C++ Standard Template Library at a minimum, life is too short to 
reinvent data lookups in memory. But its also too short to re-factor SQL 
queries or wait for degenerate full-table scans.

The boost "multi-index container", if you are going to bring in an 
external library, would do you far better for dealing with future 
structural changes. It would directly index the fields of your 
(parent,child,name) relation and let you switch iteration on-the-fly 
(e.g. you can be walking parents and use the same iterator to start 
walking names etc). (there's even a cookbook item for adding an LRU 
cache as a natural index for space-constrained items.) Again you'd have 
to switch over to C++, but it implements exactly what I think you are 
looking for. the multi-index container declaration syntax gets a little 
thick but once declared the usage model is really simple. (you pay 
most-or-all the cost during "update" which is really a remove-then-readd 
but you won't be updating as often as adding so...)

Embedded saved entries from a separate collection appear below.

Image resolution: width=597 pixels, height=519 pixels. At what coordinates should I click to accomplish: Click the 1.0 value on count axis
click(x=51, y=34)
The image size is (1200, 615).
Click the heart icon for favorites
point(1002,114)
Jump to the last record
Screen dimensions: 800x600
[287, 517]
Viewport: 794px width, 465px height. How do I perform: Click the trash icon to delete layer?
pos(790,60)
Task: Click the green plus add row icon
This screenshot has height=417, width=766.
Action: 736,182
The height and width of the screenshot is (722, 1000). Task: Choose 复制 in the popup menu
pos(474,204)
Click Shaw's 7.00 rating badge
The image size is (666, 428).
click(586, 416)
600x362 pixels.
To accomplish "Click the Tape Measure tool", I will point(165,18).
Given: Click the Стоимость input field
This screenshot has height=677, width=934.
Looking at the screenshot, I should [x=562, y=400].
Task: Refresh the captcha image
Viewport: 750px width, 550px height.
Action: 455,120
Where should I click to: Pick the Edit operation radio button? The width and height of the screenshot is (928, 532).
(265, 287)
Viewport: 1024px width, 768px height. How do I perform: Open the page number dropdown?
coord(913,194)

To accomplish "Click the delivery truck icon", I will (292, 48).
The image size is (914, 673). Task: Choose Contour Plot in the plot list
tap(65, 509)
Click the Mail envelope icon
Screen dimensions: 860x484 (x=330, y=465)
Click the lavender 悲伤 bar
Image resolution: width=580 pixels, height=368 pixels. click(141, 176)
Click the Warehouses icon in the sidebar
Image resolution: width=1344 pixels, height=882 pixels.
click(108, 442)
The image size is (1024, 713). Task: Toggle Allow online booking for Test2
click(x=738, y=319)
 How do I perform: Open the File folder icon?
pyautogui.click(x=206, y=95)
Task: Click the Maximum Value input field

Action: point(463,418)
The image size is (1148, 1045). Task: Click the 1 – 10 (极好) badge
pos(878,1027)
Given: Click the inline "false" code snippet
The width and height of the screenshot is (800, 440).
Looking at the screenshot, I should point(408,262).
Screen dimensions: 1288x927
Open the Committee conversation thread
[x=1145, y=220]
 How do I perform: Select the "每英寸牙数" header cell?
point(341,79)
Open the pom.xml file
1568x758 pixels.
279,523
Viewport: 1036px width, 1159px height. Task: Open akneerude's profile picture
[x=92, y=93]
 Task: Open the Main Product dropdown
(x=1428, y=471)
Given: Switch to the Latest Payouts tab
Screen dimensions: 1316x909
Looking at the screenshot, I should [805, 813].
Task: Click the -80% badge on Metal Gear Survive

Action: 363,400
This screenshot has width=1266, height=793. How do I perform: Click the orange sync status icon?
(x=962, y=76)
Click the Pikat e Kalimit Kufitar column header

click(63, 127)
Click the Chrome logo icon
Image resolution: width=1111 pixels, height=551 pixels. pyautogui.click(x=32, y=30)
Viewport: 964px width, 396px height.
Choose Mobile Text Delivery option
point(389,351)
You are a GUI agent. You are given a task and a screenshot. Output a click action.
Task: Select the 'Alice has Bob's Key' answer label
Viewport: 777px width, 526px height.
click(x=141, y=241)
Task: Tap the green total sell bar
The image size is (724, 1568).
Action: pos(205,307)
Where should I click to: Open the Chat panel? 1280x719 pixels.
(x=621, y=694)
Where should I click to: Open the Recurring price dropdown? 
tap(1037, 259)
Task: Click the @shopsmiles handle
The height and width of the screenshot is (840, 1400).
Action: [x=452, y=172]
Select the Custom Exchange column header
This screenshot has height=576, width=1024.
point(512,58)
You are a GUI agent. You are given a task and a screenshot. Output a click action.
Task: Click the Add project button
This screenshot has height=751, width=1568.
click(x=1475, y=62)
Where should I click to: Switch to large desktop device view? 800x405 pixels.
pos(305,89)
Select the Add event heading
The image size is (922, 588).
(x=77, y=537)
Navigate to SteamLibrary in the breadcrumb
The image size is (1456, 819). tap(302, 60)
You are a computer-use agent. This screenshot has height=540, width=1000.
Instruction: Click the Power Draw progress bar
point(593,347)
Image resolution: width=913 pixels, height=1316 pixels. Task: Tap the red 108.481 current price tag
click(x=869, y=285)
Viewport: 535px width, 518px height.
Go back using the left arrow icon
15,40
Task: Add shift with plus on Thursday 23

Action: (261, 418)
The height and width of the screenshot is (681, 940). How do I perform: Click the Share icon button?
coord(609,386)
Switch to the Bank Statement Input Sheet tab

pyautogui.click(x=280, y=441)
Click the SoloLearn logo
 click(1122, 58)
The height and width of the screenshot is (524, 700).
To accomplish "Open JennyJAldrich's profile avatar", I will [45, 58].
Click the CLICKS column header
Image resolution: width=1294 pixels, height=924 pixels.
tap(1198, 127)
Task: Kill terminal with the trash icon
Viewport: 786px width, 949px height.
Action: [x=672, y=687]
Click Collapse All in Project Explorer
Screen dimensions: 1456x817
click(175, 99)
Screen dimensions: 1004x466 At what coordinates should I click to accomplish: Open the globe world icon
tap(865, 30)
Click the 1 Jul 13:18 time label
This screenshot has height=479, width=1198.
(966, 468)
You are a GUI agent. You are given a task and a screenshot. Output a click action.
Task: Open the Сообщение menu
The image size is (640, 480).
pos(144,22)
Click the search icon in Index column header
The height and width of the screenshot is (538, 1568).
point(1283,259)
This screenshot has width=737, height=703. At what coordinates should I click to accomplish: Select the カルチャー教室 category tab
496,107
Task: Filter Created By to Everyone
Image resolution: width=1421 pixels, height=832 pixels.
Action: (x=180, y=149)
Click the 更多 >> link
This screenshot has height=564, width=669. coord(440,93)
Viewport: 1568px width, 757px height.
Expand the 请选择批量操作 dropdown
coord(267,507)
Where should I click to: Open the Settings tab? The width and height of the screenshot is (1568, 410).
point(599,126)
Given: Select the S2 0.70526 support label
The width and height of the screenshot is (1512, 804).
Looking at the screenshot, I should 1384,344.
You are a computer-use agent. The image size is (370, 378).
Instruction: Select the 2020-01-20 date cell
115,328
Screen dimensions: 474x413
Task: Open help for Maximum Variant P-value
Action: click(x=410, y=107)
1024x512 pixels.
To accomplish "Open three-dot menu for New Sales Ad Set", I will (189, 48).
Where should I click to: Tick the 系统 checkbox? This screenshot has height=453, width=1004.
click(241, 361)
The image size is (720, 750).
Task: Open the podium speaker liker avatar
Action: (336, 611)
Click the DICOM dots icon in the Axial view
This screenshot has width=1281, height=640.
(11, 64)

My "crazy-ist idea" would be to maybe mmap all the metadata from the 
filesystem into the process space and build a page-table-like index over 
that. The virtual memory demand paging will become your caching buddy. 
mapped_block+offest gets you directly to the whole native structure. You 
might have to juggle mappings (map and unmap them) on systems with arger 
filesystems but smaller virtual tables (e.g. classic pentium 32 bit). 
Even then, you'd be juggling mappings and the kernel would be doing all 
the real caching. The more data you can leave in the mmapped ranges the 
less storage management takes place in the local code.

IMHO, finding a USB stick to make a swap space on is probably just as 
good, if not better than, doing it with a whole other filesystem and the 
"put my temp files there" option during emergency maintenance.


If the mailing list engine honors attachments, you will find 
FileEntries.h from one of my projects, offered as a simplified example 
of a directory entry cache implemented in a boost multi-index container.

(Note that this is fully working code from an upcoming addition to my 
soruceforge project, so it's not just theoretical implementation ideas.)

struct FileEntry {
   struct NameIndex {};
   struct DirectoryIndex {};
   struct INodeIndex {};
   struct TypedIndex {};
   dev_t         Device;
   long          ParentINode;
   long          INode;
   std::string   Name;
   enum FileType Type;
};

The empty structs inside the struct act as index identifiers/names 
(Because C++ templates only disambiguate on types so 
FileEntry::NameIndex is the type-name of the index of file names (etc).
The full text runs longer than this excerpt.